Не останавливайся на главном, каковым оно кажется,
и особенно в мыслях. На ужасное не коси
непрерывно, определив, когда оно наступает, —
тогда и бойся. Назиданиям следуй
прихотливо, даже когда и мог бы
следовать точно: возможно, так и наткнешься на что-то, будто
и впрямь спасительное, и проч. Помни, что всё проходит,
как эти строки. И всё проходит одно другое.
Крест, крест — вертушка.
Лучше книгой накрыться, читать Западно
восточный ветер питерской пифии.
...Да, непросто российскому человеку
ограничиться хокку.
Он если и остановится — ничего в сетях.
А ведь только что будто хвостом хлестнуло.
Да ещё ошибка, ошибка, одни ошибки. Других не будет,
как и жизни, сколько ни настаивай. Неисповедимы
пути точности. Вот и лелею теперь свою —
розовоперстую Персефону.
На Восток лечу — на закат
жизни, что ускоряется за спиной,
наступая мне на глаза преждевременной тьмой.
Тьма сгущается, тьма Востока.
И никакой луны — то ли не время, то ли
осталась тоже на Западе, не в Гамбурге точно, глупо,
если поживёшь там. Ещё глупее
жить где бы то ни было до тех пор,
покуда всё становится так вот глупо.
Ящиком письменного стола
вдвигаюсь глубже во тьму и в кресло.
А там — таран, обвал, ночные
россыпи Москвы.

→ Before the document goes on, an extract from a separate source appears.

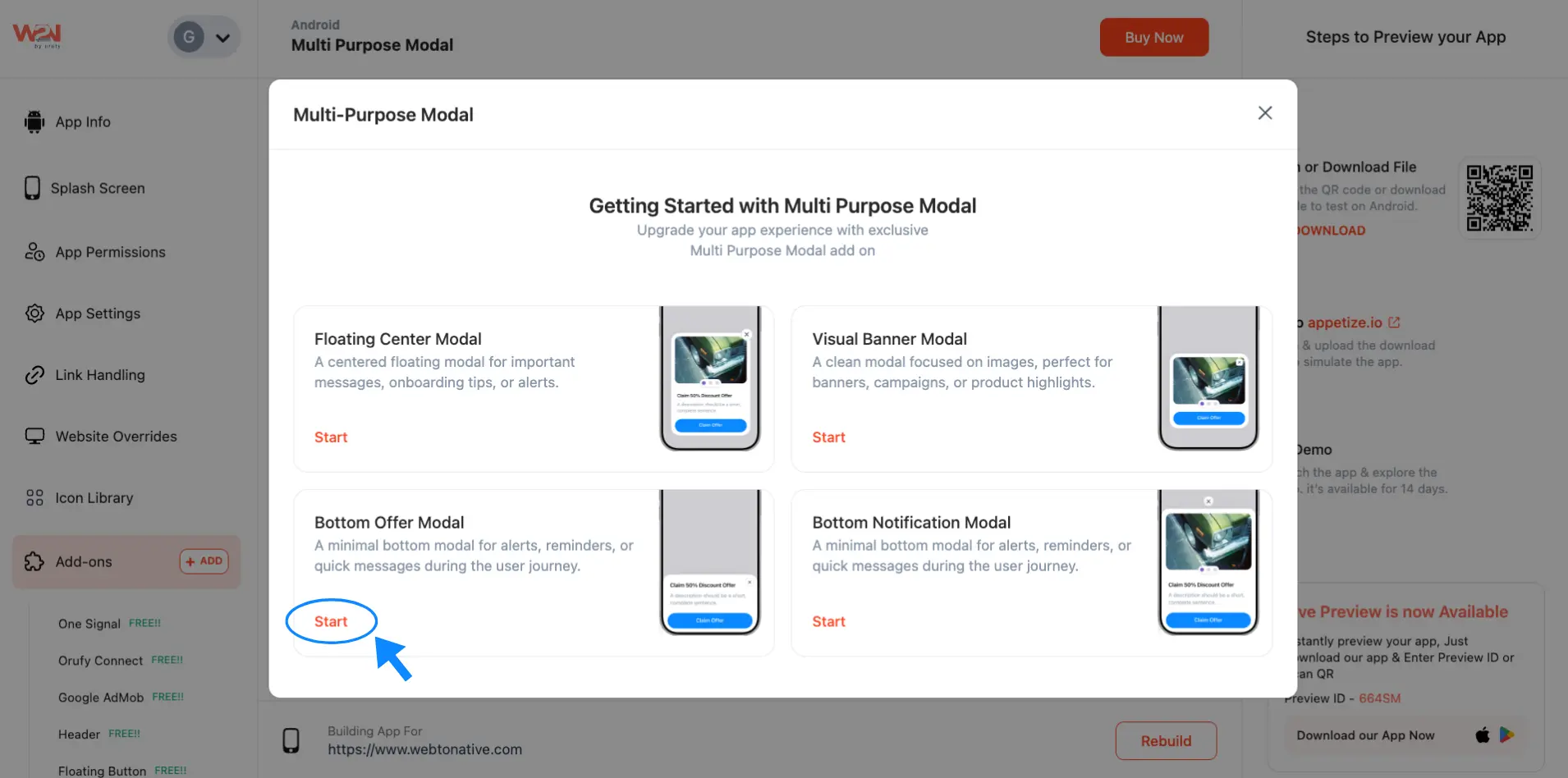The width and height of the screenshot is (1568, 778).
Task: Open Website Overrides monitor icon
Action: tap(34, 437)
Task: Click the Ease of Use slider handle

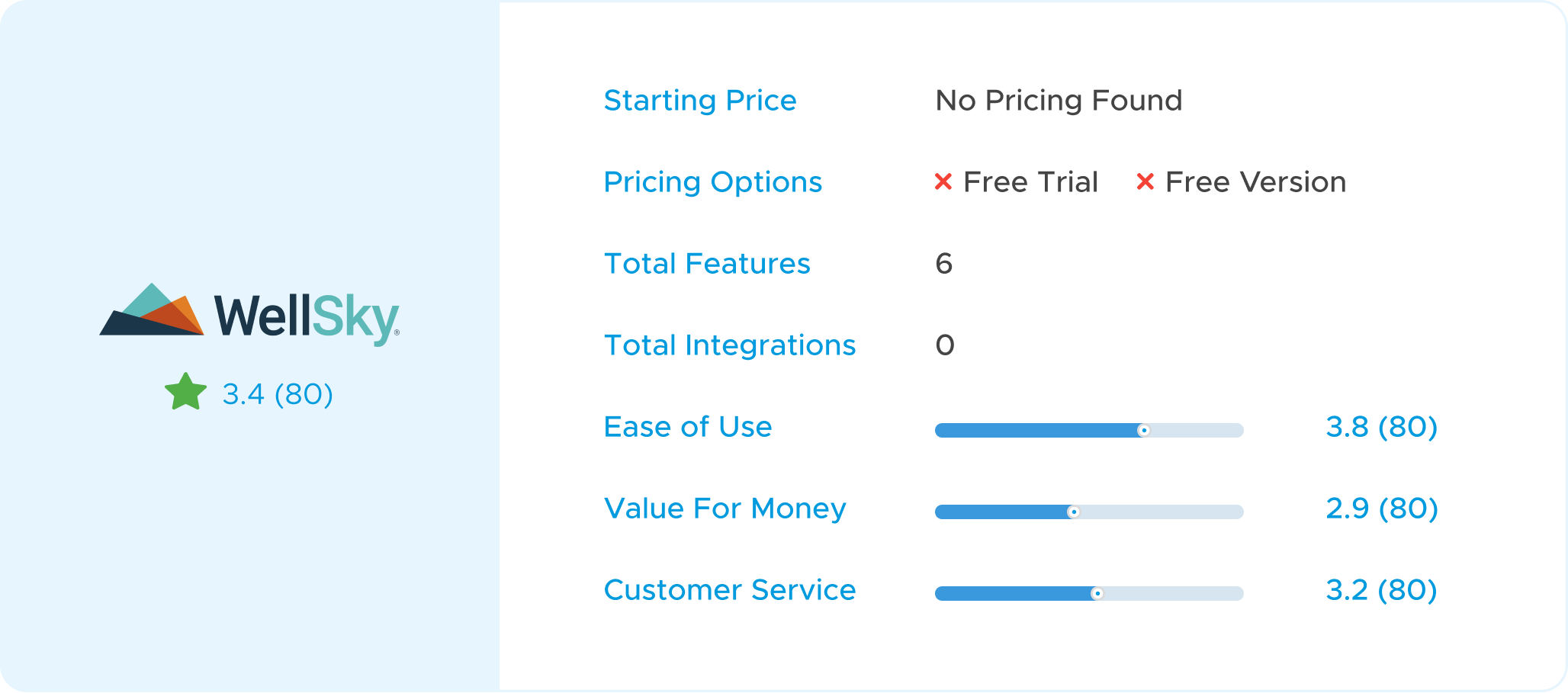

Довольно редкие, мутноватые.
Тоже во спасенье, скажи, от неба.
И ты, Россия, что лира
для поэтессы Радловой в 20-х
от Белого до Чёрного всего-то, подумай, и без Сибири,
ликуй, урезанная!
А так подумать, подумать, и замолчишь вовсе.


Игорь Николаевич Бурихин родился в 1943 году; в 60—70-х жил в Ленинграде, закончил театроведческий факультет ЛГИТМиК и аспирантуру при нем как германист; участвовал в самиздате, за что подвергался преследованиям со стороны КГБ; в 1978 году эмигрировал на Запад. Поэт и художник, с 80-х годов работающий в пограничной области текста-показа. С 1979 года живет под Кельном (Германия), с 1989-го — наполовину в Москве. Публикации: Мой дом слово, “Третья волна”, Париж, 1978; Превращения на воздушных путях, Париж, 1981; Куда же См.: кантата пауз, “Хор”, Гамбург, 1986; Ода Большой Медведице и др., “Библиотека альманаха “Весы”, М., 1991; Графика. Перформанс. Инсталляции, там же, 1992; Мы на мертвой волне, там же, 1993; Печально Государь печально печально, ж. “Гнозис”, Нью-Йорк/М., № 11, 1995; В этом жбане Москвы, ж. “Стрелец”, Нью-Йорк/Париж/М., № 2/78, 1996; НЛО, № 33.

*Эти стихи написаны лет за 10 до самоубийства Евгения Хорвата, когда он объявлял о своей смерти как поэта в пользу других видов художества и издательского перформанса.